将棋の藤井聡太竜王(王位・叡王・棋王・王将・棋聖=20)が渡辺明名人(39)に挑戦する第81期名人戦7番勝負第3局が13、14の両日、大阪府高槻市「高槻城公園芸術文化劇場」で行われ、先手の渡辺が藤井を破った。シリーズ対戦成績は藤井の2勝1敗。4連覇を狙う渡辺が反撃の1勝を挙げた。藤井は最年少名人&7冠に足踏みするかたちとなった。第4局は21、22日、福岡県飯塚市「麻生大浦荘」で行われる。

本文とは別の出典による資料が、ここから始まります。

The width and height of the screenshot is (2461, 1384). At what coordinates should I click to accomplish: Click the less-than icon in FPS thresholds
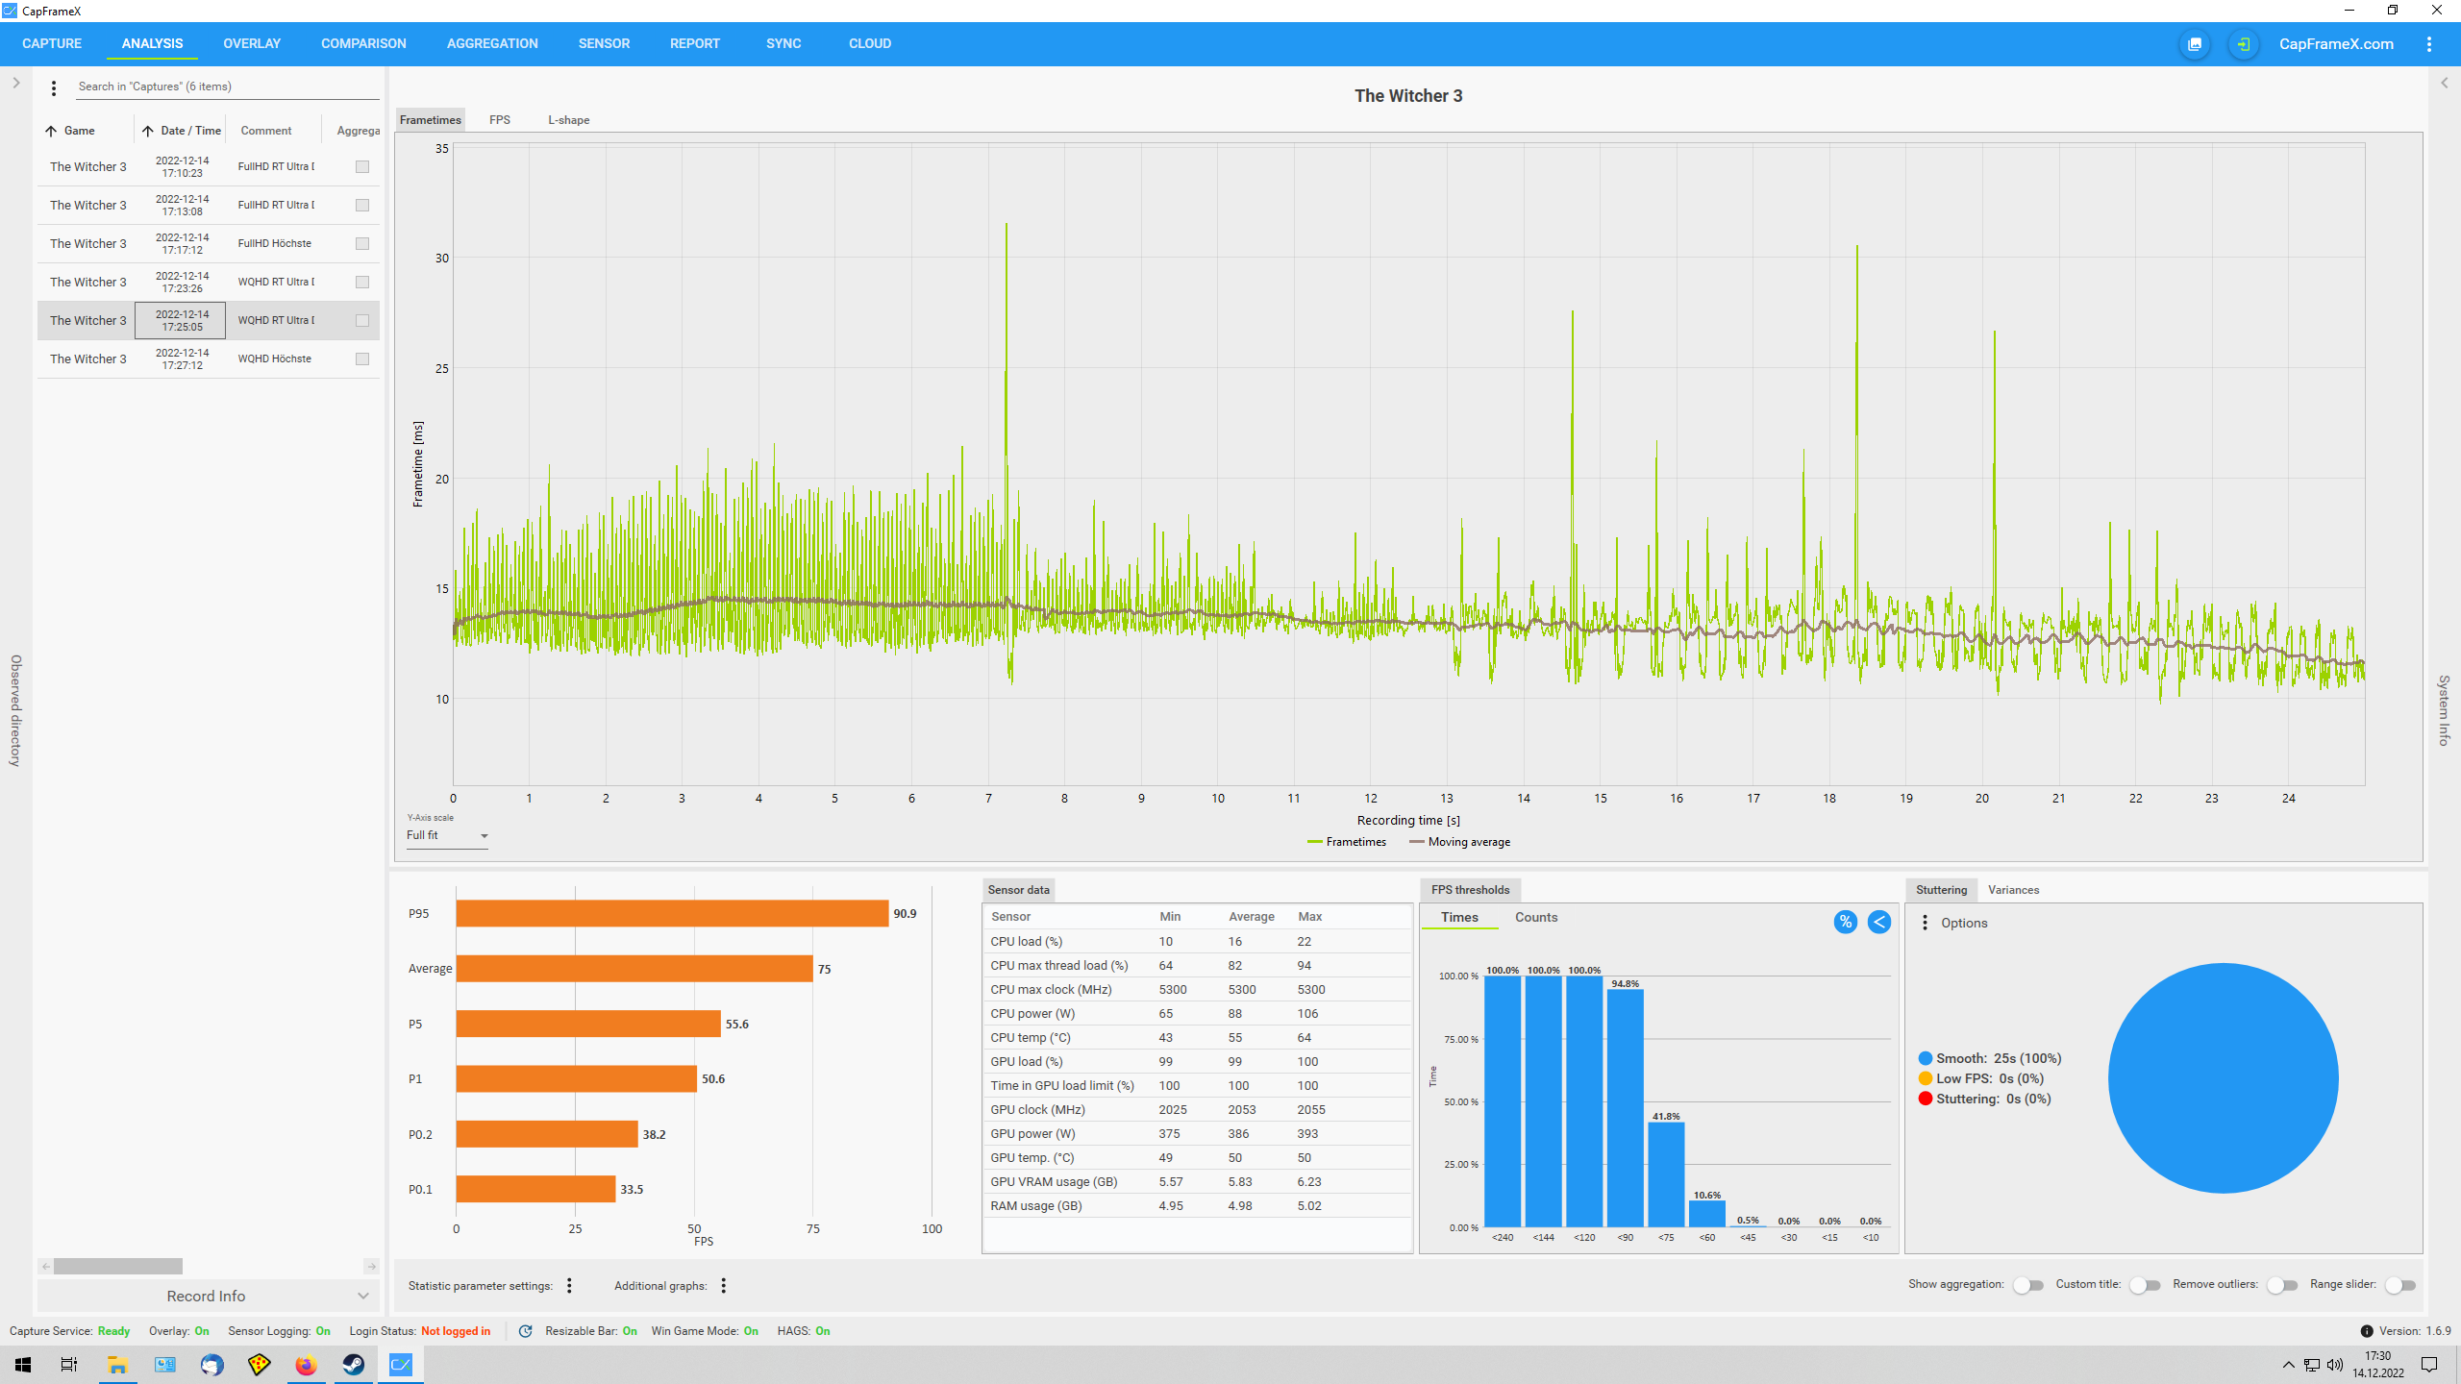click(x=1878, y=922)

静かに敗戦を受け入れた。最終盤にがっくりと前方に首を折り、うなだれるシーンの回数は、明らかに少ない。終局後、藤井は「攻めにいく将棋を選んだが、攻めが細い形だった。どういう指し方がいいか、考えても分からなかった」と冷静に振り返った。

詰むや詰まざるやの変化を含む両者の深い読みがぶつかる中、藤井が攻めの強手を放った。64手目、大駒の角を切り、勝負に出た。「どういう手の組み合わせでいくか。攻めがよかったのかも分からなかった。違う手を選ばなければいけなかったかな」。攻めの姿勢は貫いたが、暗中模索の一手だったことを明かした。

藤井は上部からの攻めに対し、厚みがある「雁木(がんぎ)」に組んだ。一方で渡辺はエース戦法「矢倉」に進めた。「先手矢倉」VS「後手雁木」。2日目の昼食休憩を前に一気に激しい展開になり、「矢倉」「雁木」の戦型は崩れた。一時、藤井が会心の指し回しでリードを奪ったが、激しい攻防戦の中、渡辺が逆転を許した。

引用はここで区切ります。